Common sense suggests that the useful life of the gradings and tunnel bores of a line of railroad cannot exceed the useful life of the line of which they are a part. In this country a number of economically marginal railroad lines were built which with all the changes in transportation economics, have become financial disasters to their owners and have had to be abandoned. Naturally the gradings and tunnel bores along these lines were abandoned too. A good many of the retirements here involved were of that character. With regard to the main or "heart” line, some portions of the rights-of-way have been condemned, e.g., for reservoir flowage, and substitute rights-of-*127way obtained. The gradings and tunnel bores on the original rights-of-way also figure as retirements here, though such transactions can hardly be placed in any relationship to the obsolescence of such facilities. A third category has been the "daylighting” of tunnel bores, i.e., cutting them open overhead to eliminate tunnel ventilation problems. It is not surprising that as a matter of actual experience to 1956, or from then to date of trial, the likelihood of one of these kinds of retirements bore no discoverable relationship to the age of the facility. The "actuarial method,” as developed by plaintiff, required of the court a great and beautiful faith that such a relationship would somehow develop in the future, as the plotted curve dipped down.

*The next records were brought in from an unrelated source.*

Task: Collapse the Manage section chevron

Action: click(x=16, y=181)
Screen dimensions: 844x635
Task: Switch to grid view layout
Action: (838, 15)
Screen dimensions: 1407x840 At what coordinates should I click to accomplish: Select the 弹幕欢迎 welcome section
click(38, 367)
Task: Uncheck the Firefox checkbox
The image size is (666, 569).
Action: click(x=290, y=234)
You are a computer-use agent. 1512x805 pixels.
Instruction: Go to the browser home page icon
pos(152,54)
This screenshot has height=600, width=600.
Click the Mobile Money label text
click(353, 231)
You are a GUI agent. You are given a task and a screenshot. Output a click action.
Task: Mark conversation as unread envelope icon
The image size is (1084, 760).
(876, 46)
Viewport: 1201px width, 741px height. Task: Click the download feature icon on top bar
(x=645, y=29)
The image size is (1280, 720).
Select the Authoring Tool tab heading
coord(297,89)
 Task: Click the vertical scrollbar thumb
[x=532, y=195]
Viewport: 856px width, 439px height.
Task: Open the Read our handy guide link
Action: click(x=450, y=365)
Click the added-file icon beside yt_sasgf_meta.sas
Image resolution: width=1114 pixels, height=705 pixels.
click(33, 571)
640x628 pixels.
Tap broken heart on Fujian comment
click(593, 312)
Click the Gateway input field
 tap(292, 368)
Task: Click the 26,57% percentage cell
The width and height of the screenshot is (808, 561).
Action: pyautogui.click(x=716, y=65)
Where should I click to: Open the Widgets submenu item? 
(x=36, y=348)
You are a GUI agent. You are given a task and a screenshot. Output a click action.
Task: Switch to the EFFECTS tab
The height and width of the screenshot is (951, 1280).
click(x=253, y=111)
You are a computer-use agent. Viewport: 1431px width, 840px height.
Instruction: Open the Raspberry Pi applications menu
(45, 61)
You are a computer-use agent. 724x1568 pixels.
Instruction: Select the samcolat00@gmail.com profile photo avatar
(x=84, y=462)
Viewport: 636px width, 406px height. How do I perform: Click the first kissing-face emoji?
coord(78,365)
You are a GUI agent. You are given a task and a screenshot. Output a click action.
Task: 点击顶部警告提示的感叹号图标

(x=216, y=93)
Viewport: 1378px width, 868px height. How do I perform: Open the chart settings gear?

As, in general, on uneconomic branch lines, the useful life of the gradings and tunnel bores ended with the economic useful life of the lines, so, conversely, the continued and vigorous useful life of the main line dictates some abandonments there because tracks must be straightened and grades reduced. To some extent abandonments are the result of obsolescence of the line; to some extent the result of the reverse of its obsolescence. The predictable obsolescence and wear and tear that we encounter with buildings and many kinds of transportation equipment and machinery, making estimates of useful life possible, have such diverse and disparate effects here that any estimate of useful life appears to me a chimaera, conjured up for forensic purposes only. I question whether anyone trained in the difficult and demanding science of the actuary would acknowledge as his own the "actuarial method” as used herein.